Evidence for positive autoregulation of the CgPDR1 gene. (A) The CgPDR1-RLUC fusion gene was integrated into ρ⁺ and ρ⁰ strains containing or lacking the wild-type CgPDR1 gene. Transformants were assayed for luciferase activity as described in the legend to Fig. 2. The error bars indicate standard deviations. (B) A fragment containing the two putative PDREs present in the CgPDR1 promoter was end labeled with ³²P. This fragment was then incubated with the indicated volumes (in microliters) of bacterially expressed CgPdr1 DNA binding domain. After binding, the protein-DNA complexes were treated with DNase I as described previously (17). The digestion products were separated on a urea-polyacrylamide gel and detected by exposure to X-ray film. The radiolabeled fragment was untreated or digested separately with RsaI and BspMI restriction enzymes and electrophoresed in parallel to provide the size markers indicated on the left side of the autoradiogram. A graphic representation of the two protected regions is shown on the right, with the approximate position of each PDRE indicated.

Fig. 4.

Roles of CgGal11 homologues in control of CgCDR1 in ρ⁺ and ρ⁰ cells. (A) Disruption alleles of CgGAL11A or CgGAL11B were transformed into isogenic ρ⁺ and ρ⁰ cells. Transformants were tested for the ability to grow in the presence of fluconazole as described previously. (B) Plasmids containing 13× Myc-tagged versions of either CgGAL11A (lanes A) or CgGAL11B (lanes B) were integrated in the wild-type versions of both genes into ρ⁺ and ρ⁰ C. glabrata strains. Correct transformants were grown to mid-log phase, and protein extracts were prepared and analyzed by Western blotting using antibodies directed against the Myc epitope. Protein extracts from the untagged strains (−) were analyzed as a negative control for the presence of the Myc tag. (C) The strains in panels A and B were transformed with the CgCDR1-RLUC plasmid.

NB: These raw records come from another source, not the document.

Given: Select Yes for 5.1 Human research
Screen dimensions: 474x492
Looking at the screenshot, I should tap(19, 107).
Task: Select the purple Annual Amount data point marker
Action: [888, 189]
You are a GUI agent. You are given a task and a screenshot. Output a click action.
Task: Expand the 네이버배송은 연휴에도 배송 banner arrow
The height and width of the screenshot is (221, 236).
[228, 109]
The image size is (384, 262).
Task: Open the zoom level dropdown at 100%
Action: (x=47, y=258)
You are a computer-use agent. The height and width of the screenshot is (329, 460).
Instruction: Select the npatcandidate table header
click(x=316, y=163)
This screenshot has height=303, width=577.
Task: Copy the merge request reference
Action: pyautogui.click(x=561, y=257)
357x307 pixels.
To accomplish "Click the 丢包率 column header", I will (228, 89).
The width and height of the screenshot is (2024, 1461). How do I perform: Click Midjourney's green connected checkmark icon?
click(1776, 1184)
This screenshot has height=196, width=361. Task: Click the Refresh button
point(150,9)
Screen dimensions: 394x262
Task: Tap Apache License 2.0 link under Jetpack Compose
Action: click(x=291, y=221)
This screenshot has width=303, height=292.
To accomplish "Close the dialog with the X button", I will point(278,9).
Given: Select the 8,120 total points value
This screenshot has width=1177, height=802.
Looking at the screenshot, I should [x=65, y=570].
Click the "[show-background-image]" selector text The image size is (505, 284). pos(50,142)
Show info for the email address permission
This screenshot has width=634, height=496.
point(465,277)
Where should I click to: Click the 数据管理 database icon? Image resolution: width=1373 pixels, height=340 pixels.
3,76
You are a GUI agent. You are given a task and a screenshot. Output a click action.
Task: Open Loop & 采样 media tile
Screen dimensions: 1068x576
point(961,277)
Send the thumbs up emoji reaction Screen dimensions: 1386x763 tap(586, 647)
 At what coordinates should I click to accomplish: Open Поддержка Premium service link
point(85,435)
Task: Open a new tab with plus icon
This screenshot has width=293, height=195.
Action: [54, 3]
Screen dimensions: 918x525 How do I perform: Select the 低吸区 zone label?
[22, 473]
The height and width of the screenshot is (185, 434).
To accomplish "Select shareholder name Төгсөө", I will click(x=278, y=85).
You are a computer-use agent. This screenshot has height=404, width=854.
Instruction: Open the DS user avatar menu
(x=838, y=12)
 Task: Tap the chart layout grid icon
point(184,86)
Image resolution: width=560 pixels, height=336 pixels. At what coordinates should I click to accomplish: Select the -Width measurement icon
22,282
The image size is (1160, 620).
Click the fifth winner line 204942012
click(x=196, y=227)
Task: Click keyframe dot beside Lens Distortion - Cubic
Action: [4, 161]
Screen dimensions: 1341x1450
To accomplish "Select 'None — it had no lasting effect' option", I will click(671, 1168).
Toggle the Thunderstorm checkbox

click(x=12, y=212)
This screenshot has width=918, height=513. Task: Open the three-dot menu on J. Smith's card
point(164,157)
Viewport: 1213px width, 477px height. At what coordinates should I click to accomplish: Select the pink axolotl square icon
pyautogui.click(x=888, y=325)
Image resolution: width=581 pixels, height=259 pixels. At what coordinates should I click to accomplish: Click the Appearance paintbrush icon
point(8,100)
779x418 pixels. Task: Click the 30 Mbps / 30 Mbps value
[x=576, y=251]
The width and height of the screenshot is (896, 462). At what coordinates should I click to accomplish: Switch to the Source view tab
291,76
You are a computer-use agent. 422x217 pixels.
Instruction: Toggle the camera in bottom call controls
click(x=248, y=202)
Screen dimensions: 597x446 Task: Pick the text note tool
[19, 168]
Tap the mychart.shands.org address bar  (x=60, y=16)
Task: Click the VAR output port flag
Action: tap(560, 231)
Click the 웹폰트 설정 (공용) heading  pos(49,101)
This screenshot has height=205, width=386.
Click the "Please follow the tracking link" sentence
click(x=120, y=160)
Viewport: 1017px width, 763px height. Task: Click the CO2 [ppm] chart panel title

The transformants were assayed for luciferase activity as before.

Fig. 5.

Transcription profile of C. glabrata multidrug resistance gene transcripts. Isogenic ρ⁺ and ρ⁰ strains containing the indicated alleles of the CgGAL11 genes were grown to mid-log phase, and total RNA was isolated from each. Each RNA sample was assayed by quantitative reverse transcription-PCR analysis for the steady-state level of each indicated multidrug resistance gene. Each sample was assayed for CgACT1 and normalized to the level seen in ρ⁺ wild-type cells.

Fig. 6.

Fluconazole induction of CgCDR1 and CgPDR1 expression requires CgGal11A. The RLUC fusion gene at the top of each panel was integrated into strains containing the indicated alleles of CgGAL11. Transformants were grown to early log phase, challenged with various concentrations of fluconazole in the medium, and then assayed for luciferase activity. The error bars indicate standard deviations.

Fig. 7.

Overexpression of CgPsd1 induces fluconazole resistance in C. glabrata. (A) Plasmids containing either the S. cerevisiae PSD1 promoter or the C. glabrata PGK1 promoter driving expression of a CgPsd1-HA fusion protein were integrated into the wild-type CgPSD1 gene or the CgPGK1 promoter, respectively. This single crossover led to production of a C. glabrata strain producing HA-tagged CgPsd1 under the control of the wild-type CgPSD1 promoter (CgPsd1-HA) or the CgPGK1 promoter (CgPGK1-Psd1-HA). Appropriate transformants were grown to mid-log phase and then analyzed by Western blotting using anti-HA antibodies. Molecular mass standards (kDa) are indicated on the left. P denotes the presence of the unprocessed precursor form of CgPsd1-HA, while M indicates the position of the processed C-terminal CgPsd1-HA fragment. (B) The plasmids described in the legend to panel A were integrated into the strains indicated. Desired transformants were tested for their relative growth on rich medium lacking (YPD) or containing (FLC) fluconazole.